Location
- Police Line Road, Bagerhat 9300 Bangladesh 22°39′40″N 89°47′38″E﻿ / ﻿22.6610°N 89.7939°E

Information
- School type: Secondary state school
- Motto: Education is the backbone of a nation
- Established: 1947
- School district: Bagerhat
- School number: 114761
- Headmaster: Tarafder Shariful Islam (In Charge)
- Faculty: Science, Commerce, Arts
- Grades: 3 to 10
- Gender: Male
- Age range: 8 to 16
- Enrollment: 2,000
- Language: Bangla
- Campus type: Urban
- Colours: White and Navy Blue
- Team name: BGHS
- Newspaper: Agradut

= Bagerhat Government High School =

Bagerhat Government High School is a public secondary school located in the heart of Bagerhat town in Bagerhat Sadar Upazila, Bangladesh. It was established as Nurul Amin School in 1947 by getting help from the British Government.

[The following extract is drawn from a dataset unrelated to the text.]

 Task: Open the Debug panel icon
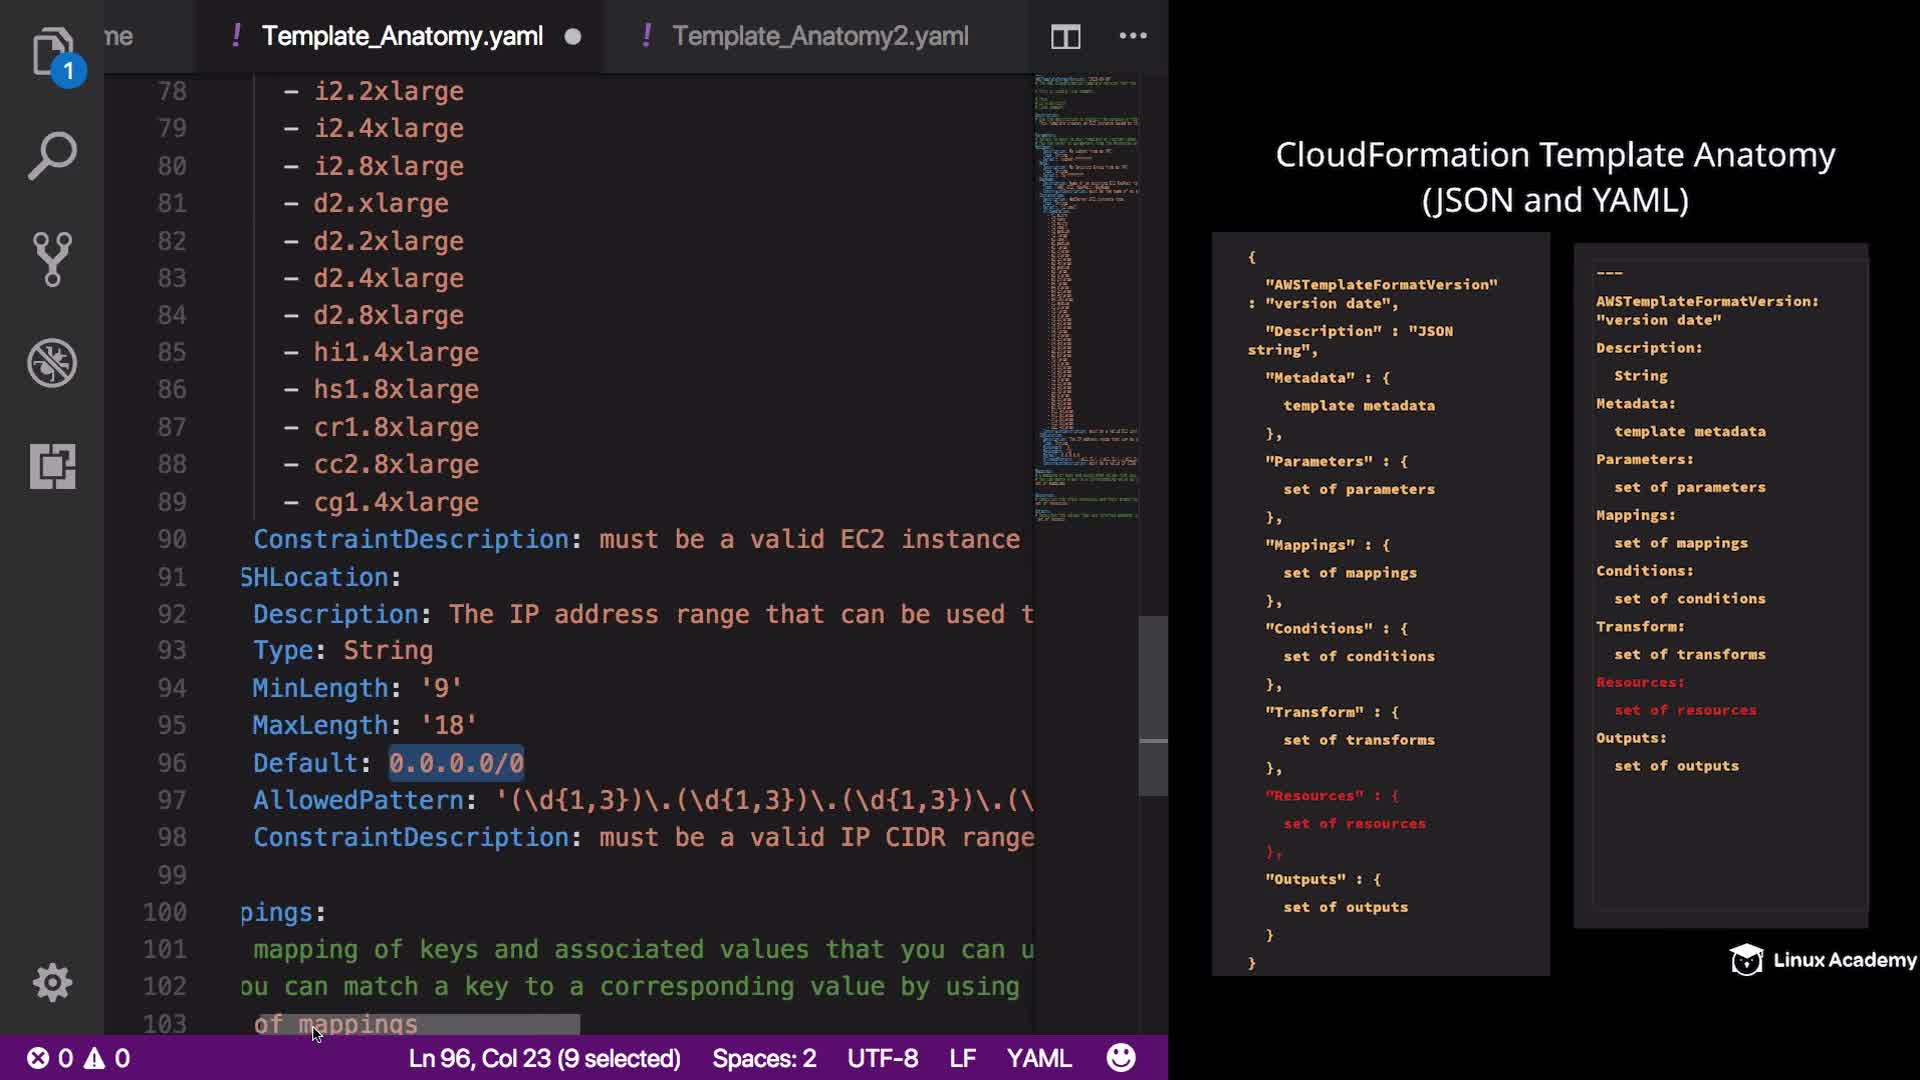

In 1967, the school became a government high school. After the liberation war, the previous name was removed and it holds its current name as Bagerhat Government Secondary School. This school has two shifts and enrollment of approximately 2,000 students.

==Alumni==
- Mahmood Hossain, mangrove ecologist and university administrator, completed his SSC in 1987.
- Md Sajid Hasan, Completed his SSC in 2016 from Business Studies Group. Working in a growing tech company situated at Dhaka.